Thanks, folks, for all your explanations, but I am still somewhat dissatisfied.

If I needed to block out external noise for any reason, I'd probably place the palm of my hand over my ear. It's more comfortable, more sanitary, less disgusting to onlookers, probably more effective (though I haven't done a lot of tests), and would serve as a signal to the noisemakers to "pipe down!" (Where does that expression come from, by the way?) In fact, this method seems so natural to me that it would never occur to me to use any other.
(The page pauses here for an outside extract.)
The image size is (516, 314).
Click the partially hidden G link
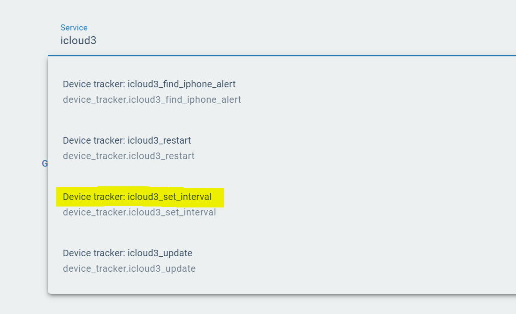(x=45, y=163)
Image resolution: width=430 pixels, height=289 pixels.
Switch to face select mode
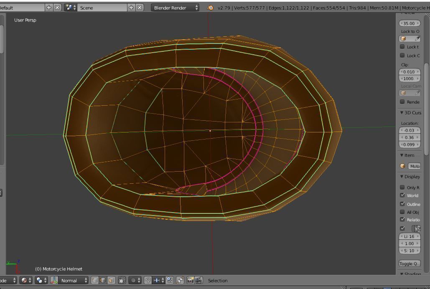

As for the radio announcer technique – this must date back to the days before radio announcers wore earphones. I can't remember where I learned it, but I thought it worked like this: Place the finger tips gently on the outer edge of the ear, bend the ear forward so as to extend it outward from the head to the maximum extent, and hold the fingers palm of the hand parallel to the cheek an inch or two away from it, with the heel of the hand near the mouth. This will form a channel that conducts sound from one's own mouth to one's ear. (Dave Bryant: Is this what you mean by "foldback?") I see the benefit of doing this, BUT – it seems to me that if you did it enough while practicing at home, you wouldn't NEED to do it in public. You'd already know what your voice sounds like. Anyway, it's not the same as sticking your finger in your ear, and not likely to be confused with it.

Several people have stressed that there are good, practical reasons for the FIE. If so, why is the technique so often mentioned with scorn (as in the quotes in my first post)?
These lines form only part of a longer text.